Modi as Prime Minister needs to take note of this grave omission at the very highest level of governance and set in place viable channels to share such information at short notice with those responsible for taking appropriate action. While the Kargil Review Committee commented that a communication of such a nature should have been directly addressed to all the officials concerned no comment was made about the failure of the Prime Minister and Home Minister to do their bit for national security. If there had been an error made by the Director of the IB should it have been compounded at the level of the Prime Minister and Home Minister?
There is still a lot of “chalta hai” attitude in defence and security matters as is evident in the beheading of an Indian soldier by Pakistani intruders who came through the barbed wire fence along the Line of Control. If the Government is worked up about this inhuman act it should make sure that procedures are correctly followed to ensure that Pakistan does not succeed in its machinations.
It is not happening is apparent from Defence Minister Arun Jaitley’s observations that narcotic smugglers have found a way to circumvent the barbed wire fence along the international border. He told the National Academy of Customs, Excise and Narcotics on UN Day against Drugs that the narco smugglers have found an easy way by throwing contraband over the fence and receiving payment via the same route.
One may ask what the border guards are doing. The fence is supposed to be patrolled along the international border by the Border Security Force. If it sees people loitering close to the fence it should investigate and push them back. As Defence Minister, Mr Jaitley has the responsibility of demanding to know why preventive action is not being taken. It is not enough for Mr Jaitley to bring it to the notice of the Narcotics Bureau but there should be some action to prevent the practice by better vigilance by the border guards.
Mr Jaitley also must know that a similar method is being employed to transfer fake Indian currency notes intended to undermine the Indian economy as well as small arms and explosives in one kilogram packets. If the Defence Minister of the nation knows the modus operandi of anti-India agents why is he not stopping it?

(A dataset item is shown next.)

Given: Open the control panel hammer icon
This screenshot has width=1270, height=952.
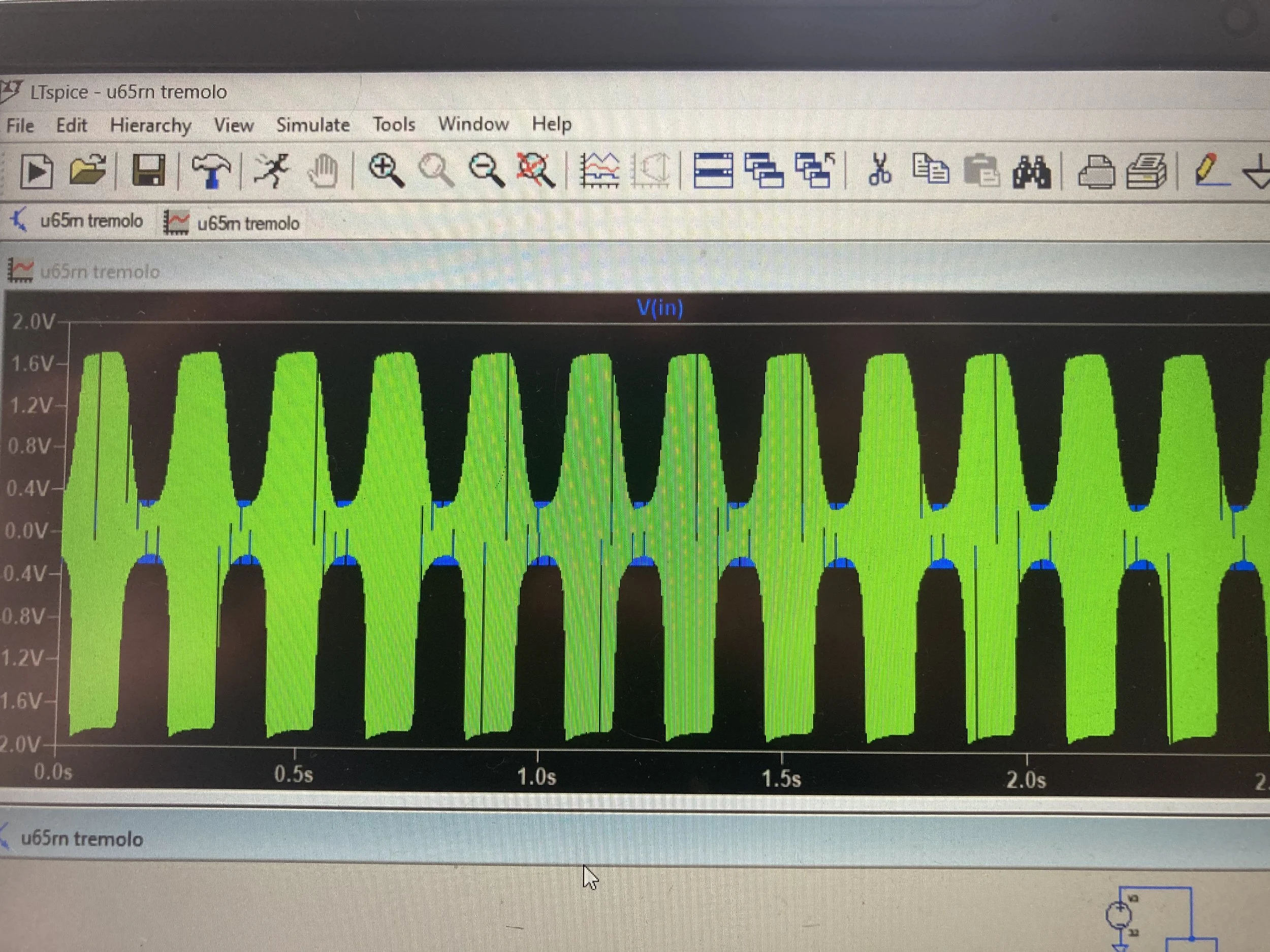Looking at the screenshot, I should click(x=210, y=171).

Clearly the border is as porous as it was before the laying of the barbed wire fence-a classic case of the syndrome brought about by long-standing static defences on the defenders. They take it for granted. Returning to the gaps left open at various point along the Line of Control where the barbed wire fence cannot be erected it is obvious that this is being done because of a paucity of manpower.

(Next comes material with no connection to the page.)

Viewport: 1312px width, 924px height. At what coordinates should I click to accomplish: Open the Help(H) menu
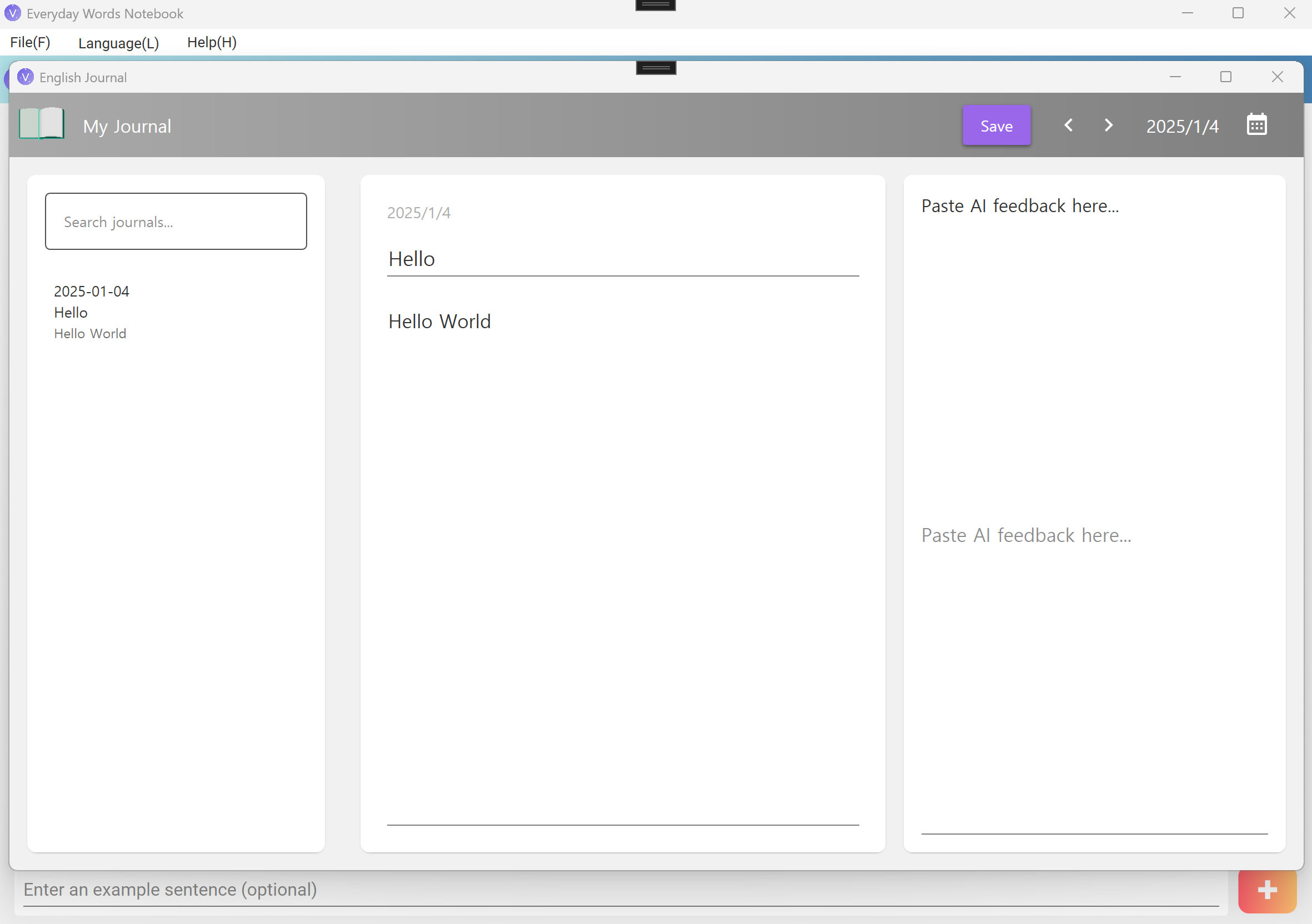pyautogui.click(x=212, y=42)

At about the time Kargil occurred the Army had decided to implement a policy of suspending the recruitment of the normal annual intake of 50,000 men and divert the money so saved for the modernization of the existing force.
The Kargil Review Committee praised it as a wise move and suggested that a declaratory policy that deliberate infringement of the sanctity of the LoC and wonton cross border terrorism in furtherance of proxy war would be met with prompt retaliatory action in a manner, time and place of India’s choosing.
The Kargil Review Committee itself said: “Successive Indian Chiefs of Army Staff and Directors General of Military Operations told the Committee that bringing to bear India’s assumed conventional superiority was not a serious option in the last ten years for a variety of reasons…Pakistani writings over the years have highlighted the Indian Army’s involvement in counter-insurgency in Kashmir and its perceived degradation as an effective fighting force.”
Under the circumstances of what worth would be such a declaratory policy? Especially Pakistan whose ‘irrationality’ the Committee had noted. Nevertheless within a few years plans were being discussed for expanding the Indian Army by a Mountain Corps. The 50,000 who were not recruited could have made it possible to expedite the process.